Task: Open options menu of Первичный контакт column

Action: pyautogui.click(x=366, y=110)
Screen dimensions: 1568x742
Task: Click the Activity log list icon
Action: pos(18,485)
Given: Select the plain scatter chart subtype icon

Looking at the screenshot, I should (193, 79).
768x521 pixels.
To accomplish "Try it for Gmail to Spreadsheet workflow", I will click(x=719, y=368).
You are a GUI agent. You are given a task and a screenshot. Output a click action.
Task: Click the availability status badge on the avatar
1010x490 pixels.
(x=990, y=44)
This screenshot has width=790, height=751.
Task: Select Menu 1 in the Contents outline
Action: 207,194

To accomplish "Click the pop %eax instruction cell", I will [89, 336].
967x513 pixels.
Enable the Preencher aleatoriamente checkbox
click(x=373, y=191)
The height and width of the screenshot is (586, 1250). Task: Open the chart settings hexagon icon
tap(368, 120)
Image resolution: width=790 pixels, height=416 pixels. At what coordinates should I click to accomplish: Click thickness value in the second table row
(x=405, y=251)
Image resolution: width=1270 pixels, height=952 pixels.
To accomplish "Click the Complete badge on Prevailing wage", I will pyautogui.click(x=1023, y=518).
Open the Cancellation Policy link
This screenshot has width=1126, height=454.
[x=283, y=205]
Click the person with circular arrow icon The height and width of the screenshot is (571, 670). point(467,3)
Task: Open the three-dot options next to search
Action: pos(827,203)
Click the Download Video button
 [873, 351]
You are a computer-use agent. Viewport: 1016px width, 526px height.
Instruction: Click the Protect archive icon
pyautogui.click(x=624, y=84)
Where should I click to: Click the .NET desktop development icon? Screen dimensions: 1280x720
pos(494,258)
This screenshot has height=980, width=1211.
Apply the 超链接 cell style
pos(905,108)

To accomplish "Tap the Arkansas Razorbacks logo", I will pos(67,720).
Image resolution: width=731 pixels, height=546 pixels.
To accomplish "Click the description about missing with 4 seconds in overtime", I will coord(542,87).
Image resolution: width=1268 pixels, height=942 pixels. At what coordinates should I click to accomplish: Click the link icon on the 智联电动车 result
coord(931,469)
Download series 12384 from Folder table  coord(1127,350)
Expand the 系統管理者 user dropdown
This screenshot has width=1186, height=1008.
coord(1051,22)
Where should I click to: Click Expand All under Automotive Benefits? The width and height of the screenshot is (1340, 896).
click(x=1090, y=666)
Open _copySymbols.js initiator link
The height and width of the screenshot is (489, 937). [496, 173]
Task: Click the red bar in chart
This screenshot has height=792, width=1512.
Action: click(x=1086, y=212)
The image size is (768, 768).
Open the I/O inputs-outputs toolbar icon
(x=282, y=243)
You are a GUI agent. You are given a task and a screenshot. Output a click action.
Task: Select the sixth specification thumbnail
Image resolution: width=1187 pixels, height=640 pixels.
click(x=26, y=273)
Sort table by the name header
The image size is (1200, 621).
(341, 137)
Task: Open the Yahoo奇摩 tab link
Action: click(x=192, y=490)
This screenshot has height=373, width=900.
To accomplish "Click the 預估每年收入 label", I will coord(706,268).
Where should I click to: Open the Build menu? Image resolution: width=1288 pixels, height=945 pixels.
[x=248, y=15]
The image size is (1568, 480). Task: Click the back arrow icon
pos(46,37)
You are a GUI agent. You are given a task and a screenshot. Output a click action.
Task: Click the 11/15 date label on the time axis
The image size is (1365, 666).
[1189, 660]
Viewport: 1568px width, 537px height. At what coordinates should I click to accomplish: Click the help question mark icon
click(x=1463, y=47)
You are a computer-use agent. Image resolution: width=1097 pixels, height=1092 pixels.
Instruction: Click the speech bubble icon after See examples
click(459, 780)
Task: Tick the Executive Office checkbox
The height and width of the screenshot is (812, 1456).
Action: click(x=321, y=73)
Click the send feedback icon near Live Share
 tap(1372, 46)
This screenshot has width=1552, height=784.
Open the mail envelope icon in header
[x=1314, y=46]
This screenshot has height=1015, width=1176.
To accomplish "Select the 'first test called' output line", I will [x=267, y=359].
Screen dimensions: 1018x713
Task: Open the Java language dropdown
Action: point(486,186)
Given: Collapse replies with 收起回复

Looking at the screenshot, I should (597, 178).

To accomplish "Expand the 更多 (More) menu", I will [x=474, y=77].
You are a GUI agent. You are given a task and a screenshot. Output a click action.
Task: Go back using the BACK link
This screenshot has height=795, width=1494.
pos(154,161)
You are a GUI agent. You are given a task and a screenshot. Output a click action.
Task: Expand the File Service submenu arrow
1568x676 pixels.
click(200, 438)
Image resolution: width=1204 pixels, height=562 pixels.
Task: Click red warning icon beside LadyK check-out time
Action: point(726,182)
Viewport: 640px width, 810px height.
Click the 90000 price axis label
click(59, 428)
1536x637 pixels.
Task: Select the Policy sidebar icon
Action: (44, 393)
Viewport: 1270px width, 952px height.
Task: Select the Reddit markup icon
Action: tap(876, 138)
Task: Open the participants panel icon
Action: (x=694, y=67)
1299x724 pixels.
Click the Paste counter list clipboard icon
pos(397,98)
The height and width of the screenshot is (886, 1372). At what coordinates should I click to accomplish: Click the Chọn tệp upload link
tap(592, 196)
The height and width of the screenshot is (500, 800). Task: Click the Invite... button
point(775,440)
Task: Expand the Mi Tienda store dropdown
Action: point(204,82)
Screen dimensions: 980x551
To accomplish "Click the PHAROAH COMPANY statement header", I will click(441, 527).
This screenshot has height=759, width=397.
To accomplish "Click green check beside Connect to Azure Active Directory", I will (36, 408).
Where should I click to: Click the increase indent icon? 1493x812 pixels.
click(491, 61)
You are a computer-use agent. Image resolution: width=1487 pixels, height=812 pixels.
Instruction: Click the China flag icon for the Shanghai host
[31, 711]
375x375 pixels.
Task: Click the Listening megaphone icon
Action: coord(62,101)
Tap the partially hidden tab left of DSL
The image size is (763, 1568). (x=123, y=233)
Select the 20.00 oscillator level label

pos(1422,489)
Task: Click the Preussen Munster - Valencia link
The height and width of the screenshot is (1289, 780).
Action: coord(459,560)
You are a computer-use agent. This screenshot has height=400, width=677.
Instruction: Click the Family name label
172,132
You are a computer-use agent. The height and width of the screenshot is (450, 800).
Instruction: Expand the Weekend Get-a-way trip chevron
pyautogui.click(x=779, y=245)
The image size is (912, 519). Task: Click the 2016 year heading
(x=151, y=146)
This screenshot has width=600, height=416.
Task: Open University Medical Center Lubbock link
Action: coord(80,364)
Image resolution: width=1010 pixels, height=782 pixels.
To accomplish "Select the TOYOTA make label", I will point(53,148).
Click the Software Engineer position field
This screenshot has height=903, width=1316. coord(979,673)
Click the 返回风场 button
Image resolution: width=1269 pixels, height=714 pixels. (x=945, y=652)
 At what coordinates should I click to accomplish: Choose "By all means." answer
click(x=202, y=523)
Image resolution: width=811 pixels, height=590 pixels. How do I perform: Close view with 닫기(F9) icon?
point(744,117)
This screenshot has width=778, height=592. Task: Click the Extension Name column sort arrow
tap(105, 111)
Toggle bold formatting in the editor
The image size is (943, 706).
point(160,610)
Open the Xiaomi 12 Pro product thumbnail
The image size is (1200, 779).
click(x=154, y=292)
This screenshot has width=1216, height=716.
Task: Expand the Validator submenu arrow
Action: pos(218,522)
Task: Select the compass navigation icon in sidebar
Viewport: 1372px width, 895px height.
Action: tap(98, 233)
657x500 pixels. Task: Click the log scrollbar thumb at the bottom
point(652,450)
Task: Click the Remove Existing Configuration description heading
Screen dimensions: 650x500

=-=-=-=-=

- Your task: Give back every entry exactly.

- Solution to this problem:
Task: Open options menu of Первичный контакт column

Action: pyautogui.click(x=366, y=110)
Screen dimensions: 1568x742
Task: Click the Activity log list icon
Action: pos(18,485)
Given: Select the plain scatter chart subtype icon

Looking at the screenshot, I should (193, 79).
768x521 pixels.
To accomplish "Try it for Gmail to Spreadsheet workflow", I will click(x=719, y=368).
You are a GUI agent. You are given a task and a screenshot. Output a click action.
Task: Click the availability status badge on the avatar
1010x490 pixels.
(x=990, y=44)
This screenshot has width=790, height=751.
Task: Select Menu 1 in the Contents outline
Action: 207,194

To accomplish "Click the pop %eax instruction cell", I will [89, 336].
967x513 pixels.
Enable the Preencher aleatoriamente checkbox
click(x=373, y=191)
The height and width of the screenshot is (586, 1250). Task: Open the chart settings hexagon icon
tap(368, 120)
Image resolution: width=790 pixels, height=416 pixels. At what coordinates should I click to accomplish: Click thickness value in the second table row
(x=405, y=251)
Image resolution: width=1270 pixels, height=952 pixels.
To accomplish "Click the Complete badge on Prevailing wage", I will pyautogui.click(x=1023, y=518).
Open the Cancellation Policy link
This screenshot has width=1126, height=454.
[x=283, y=205]
Click the person with circular arrow icon The height and width of the screenshot is (571, 670). point(467,3)
Task: Open the three-dot options next to search
Action: pos(827,203)
Click the Download Video button
 [873, 351]
You are a computer-use agent. Viewport: 1016px width, 526px height.
Instruction: Click the Protect archive icon
pyautogui.click(x=624, y=84)
Where should I click to: Click the .NET desktop development icon? Screen dimensions: 1280x720
pos(494,258)
This screenshot has height=980, width=1211.
Apply the 超链接 cell style
pos(905,108)

To accomplish "Tap the Arkansas Razorbacks logo", I will pos(67,720).
Image resolution: width=731 pixels, height=546 pixels.
To accomplish "Click the description about missing with 4 seconds in overtime", I will coord(542,87).
Image resolution: width=1268 pixels, height=942 pixels. At what coordinates should I click to accomplish: Click the link icon on the 智联电动车 result
coord(931,469)
Download series 12384 from Folder table  coord(1127,350)
Expand the 系統管理者 user dropdown
This screenshot has width=1186, height=1008.
coord(1051,22)
Where should I click to: Click Expand All under Automotive Benefits? The width and height of the screenshot is (1340, 896).
click(x=1090, y=666)
Open _copySymbols.js initiator link
The height and width of the screenshot is (489, 937). [496, 173]
Task: Click the red bar in chart
This screenshot has height=792, width=1512.
Action: click(x=1086, y=212)
The image size is (768, 768).
Open the I/O inputs-outputs toolbar icon
(x=282, y=243)
You are a GUI agent. You are given a task and a screenshot. Output a click action.
Task: Select the sixth specification thumbnail
Image resolution: width=1187 pixels, height=640 pixels.
click(x=26, y=273)
Sort table by the name header
The image size is (1200, 621).
(341, 137)
Task: Open the Yahoo奇摩 tab link
Action: click(x=192, y=490)
This screenshot has height=373, width=900.
To accomplish "Click the 預估每年收入 label", I will coord(706,268).
Where should I click to: Open the Build menu? Image resolution: width=1288 pixels, height=945 pixels.
[x=248, y=15]
The image size is (1568, 480). Task: Click the back arrow icon
pos(46,37)
You are a GUI agent. You are given a task and a screenshot. Output a click action.
Task: Click the 11/15 date label on the time axis
The image size is (1365, 666).
[1189, 660]
Viewport: 1568px width, 537px height. At what coordinates should I click to accomplish: Click the help question mark icon
click(x=1463, y=47)
You are a computer-use agent. Image resolution: width=1097 pixels, height=1092 pixels.
Instruction: Click the speech bubble icon after See examples
click(459, 780)
Task: Tick the Executive Office checkbox
The height and width of the screenshot is (812, 1456).
Action: click(x=321, y=73)
Click the send feedback icon near Live Share
 tap(1372, 46)
This screenshot has width=1552, height=784.
Open the mail envelope icon in header
[x=1314, y=46]
This screenshot has height=1015, width=1176.
To accomplish "Select the 'first test called' output line", I will [x=267, y=359].
Screen dimensions: 1018x713
Task: Open the Java language dropdown
Action: point(486,186)
Given: Collapse replies with 收起回复

Looking at the screenshot, I should (597, 178).

To accomplish "Expand the 更多 (More) menu", I will [x=474, y=77].
You are a GUI agent. You are given a task and a screenshot. Output a click action.
Task: Go back using the BACK link
This screenshot has height=795, width=1494.
pos(154,161)
You are a GUI agent. You are given a task and a screenshot. Output a click action.
Task: Expand the File Service submenu arrow
1568x676 pixels.
click(200, 438)
Image resolution: width=1204 pixels, height=562 pixels.
Task: Click red warning icon beside LadyK check-out time
Action: point(726,182)
Viewport: 640px width, 810px height.
Click the 90000 price axis label
click(59, 428)
1536x637 pixels.
Task: Select the Policy sidebar icon
Action: (44, 393)
Viewport: 1270px width, 952px height.
Task: Select the Reddit markup icon
Action: tap(876, 138)
Task: Open the participants panel icon
Action: (x=694, y=67)
1299x724 pixels.
Click the Paste counter list clipboard icon
pos(397,98)
The height and width of the screenshot is (886, 1372). At what coordinates should I click to accomplish: Click the Chọn tệp upload link
tap(592, 196)
The height and width of the screenshot is (500, 800). Task: Click the Invite... button
point(775,440)
Task: Expand the Mi Tienda store dropdown
Action: point(204,82)
Screen dimensions: 980x551
To accomplish "Click the PHAROAH COMPANY statement header", I will click(441, 527).
This screenshot has height=759, width=397.
To accomplish "Click green check beside Connect to Azure Active Directory", I will (36, 408).
Where should I click to: Click the increase indent icon? 1493x812 pixels.
click(491, 61)
You are a computer-use agent. Image resolution: width=1487 pixels, height=812 pixels.
Instruction: Click the China flag icon for the Shanghai host
[31, 711]
375x375 pixels.
Task: Click the Listening megaphone icon
Action: coord(62,101)
Tap the partially hidden tab left of DSL
The image size is (763, 1568). (x=123, y=233)
Select the 20.00 oscillator level label

pos(1422,489)
Task: Click the Preussen Munster - Valencia link
The height and width of the screenshot is (1289, 780).
Action: coord(459,560)
You are a computer-use agent. This screenshot has height=400, width=677.
Instruction: Click the Family name label
172,132
You are a computer-use agent. The height and width of the screenshot is (450, 800).
Instruction: Expand the Weekend Get-a-way trip chevron
pyautogui.click(x=779, y=245)
The image size is (912, 519). Task: Click the 2016 year heading
(x=151, y=146)
This screenshot has width=600, height=416.
Task: Open University Medical Center Lubbock link
Action: coord(80,364)
Image resolution: width=1010 pixels, height=782 pixels.
To accomplish "Select the TOYOTA make label", I will point(53,148).
Click the Software Engineer position field
This screenshot has height=903, width=1316. coord(979,673)
Click the 返回风场 button
Image resolution: width=1269 pixels, height=714 pixels. (x=945, y=652)
 At what coordinates should I click to accomplish: Choose "By all means." answer
click(x=202, y=523)
Image resolution: width=811 pixels, height=590 pixels. How do I perform: Close view with 닫기(F9) icon?
point(744,117)
This screenshot has width=778, height=592. Task: Click the Extension Name column sort arrow
tap(105, 111)
Toggle bold formatting in the editor
The image size is (943, 706).
point(160,610)
Open the Xiaomi 12 Pro product thumbnail
The image size is (1200, 779).
click(x=154, y=292)
This screenshot has width=1216, height=716.
Task: Expand the Validator submenu arrow
Action: pos(218,522)
Task: Select the compass navigation icon in sidebar
Viewport: 1372px width, 895px height.
Action: tap(98, 233)
657x500 pixels. Task: Click the log scrollbar thumb at the bottom
point(652,450)
Task: Click the Remove Existing Configuration description heading
Screen dimensions: 650x500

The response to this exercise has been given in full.